L’Antiquité voyait le monde comme une maison à trois étages : en haut le ciel, demeure de Dieu et de ses anges, sous la terre le royaume des morts, et au milieu la terre, peuplée par les plantes, les animaux et les hommes. Dans un tel univers, l’importance de l’être humain semblait aller de soi. Situé entre le monde divin et le monde créé, il était appelé à être le médiateur entre les deux.
La science moderne a radicalement transformé cette façon de voir. Perdus sur une petite planète tournant autour d’une étoile parmi des milliards, dans une galaxie moyenne en un univers en continuelle expansion, la prétention à nous attribuer une place centrale dans l’ordre des choses semble avoir quelque chose de démesuré, voire d’aberrant.
Mais voici que l’homme biblique pouvait faire la même expérience. Dans le psaume 8, quelqu’un regarde le vaste ciel nocturne, peuplé d’étoiles, et un cri vient spontanément à ses lèvres : « Qu’est donc le mortel pour que tu penses à lui, le fils d’Adam pour que tu t’en soucies ? » (v. 5). L’immensité de l’univers avait donc quelque chose d’écrasant pour lui aussi.
Dans le verset suivant, cependant, le psalmiste retrouve son aplomb dans une conviction qui lui vient de la foi : « À peine le fis-tu moindre qu’un dieu. » La place de l’être humain dans l’univers provient en dernier lieu d’une relation avec la Source de toute vie. Dieu ne l’a pas choisi parce qu’il était le plus impressionnant des êtres ; en soi, fragile et petit, l’homme est effectivement peu de chose. Sa grandeur vient non de ses qualités mais de l’appel divin : Dieu l’a élu « pour qu’il domine sur l’œuvre de [s]es mains » (v. 7).
★ ★ ★ ★
=== Consigne a ===
Pouvez-vous recopier les enregistrements depuis leur début jusqu'à la ligne contenant « [tiktok] (1081, 52) », bornes comprises, consignes incluses, en décalant de 78 chaque valeur des coordonnées données en réponse et sans toucher aux consignes ?

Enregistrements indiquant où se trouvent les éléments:
★ ★ ★ ★
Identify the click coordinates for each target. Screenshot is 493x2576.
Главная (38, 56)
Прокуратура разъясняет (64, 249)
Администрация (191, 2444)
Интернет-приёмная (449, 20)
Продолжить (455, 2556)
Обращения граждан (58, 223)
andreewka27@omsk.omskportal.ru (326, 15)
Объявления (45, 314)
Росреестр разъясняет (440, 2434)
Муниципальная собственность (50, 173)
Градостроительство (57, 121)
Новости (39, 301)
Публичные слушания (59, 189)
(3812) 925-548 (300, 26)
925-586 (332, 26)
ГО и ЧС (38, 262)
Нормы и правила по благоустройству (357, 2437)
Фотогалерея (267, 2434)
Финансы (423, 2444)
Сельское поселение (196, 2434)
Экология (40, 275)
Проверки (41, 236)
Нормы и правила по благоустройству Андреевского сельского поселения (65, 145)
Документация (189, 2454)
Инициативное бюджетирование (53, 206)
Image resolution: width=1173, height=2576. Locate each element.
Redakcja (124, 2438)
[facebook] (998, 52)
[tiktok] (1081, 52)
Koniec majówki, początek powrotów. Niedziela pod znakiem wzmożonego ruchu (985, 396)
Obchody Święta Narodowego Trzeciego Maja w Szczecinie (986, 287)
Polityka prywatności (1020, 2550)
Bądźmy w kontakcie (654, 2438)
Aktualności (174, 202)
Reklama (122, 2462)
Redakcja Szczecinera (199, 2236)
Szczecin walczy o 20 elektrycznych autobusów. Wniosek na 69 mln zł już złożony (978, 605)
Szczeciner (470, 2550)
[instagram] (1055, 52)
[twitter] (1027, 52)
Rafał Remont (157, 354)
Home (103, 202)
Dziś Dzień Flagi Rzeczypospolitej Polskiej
★ ★ ★ ★
=== Consigne b ===
Dans le texte sur le psaume 8 :
(i) Comment l'Antiquité se représentait-elle le monde ?
(ii) Quel verset est indiqué pour le cri « Qu'est donc le mortel pour que tu penses à lui » ?
(iii) D'où vient la grandeur de l'homme ?

=== Corrigé a ===
Identify the click coordinates for each target. Screenshot is 493x2576.
Главная (116, 134)
Прокуратура разъясняет (142, 327)
Администрация (269, 2522)
Интернет-приёмная (527, 98)
Продолжить (533, 2634)
Обращения граждан (136, 301)
andreewka27@omsk.omskportal.ru (404, 93)
Объявления (123, 392)
Росреестр разъясняет (518, 2512)
Муниципальная собственность (128, 251)
Градостроительство (135, 199)
Новости (117, 379)
Публичные слушания (137, 267)
(3812) 925-548 (378, 104)
925-586 (410, 104)
ГО и ЧС (116, 340)
Нормы и правила по благоустройству (435, 2515)
Фотогалерея (345, 2512)
Финансы (501, 2522)
Сельское поселение (274, 2512)
Экология (118, 353)
Проверки (119, 314)
Нормы и правила по благоустройству Андреевского сельского поселения (143, 223)
Документация (267, 2532)
Инициативное бюджетирование (131, 284)
Image resolution: width=1173, height=2576. Locate each element.
Redakcja (202, 2516)
[facebook] (1076, 130)
[tiktok] (1159, 130)

=== Corrigé b ===
(i) Comme une maison à trois étages : le ciel en haut, le royaume des morts sous la terre et la terre au milieu.
(ii) Le verset 5.
(iii) De l'appel divin, non de ses qualités.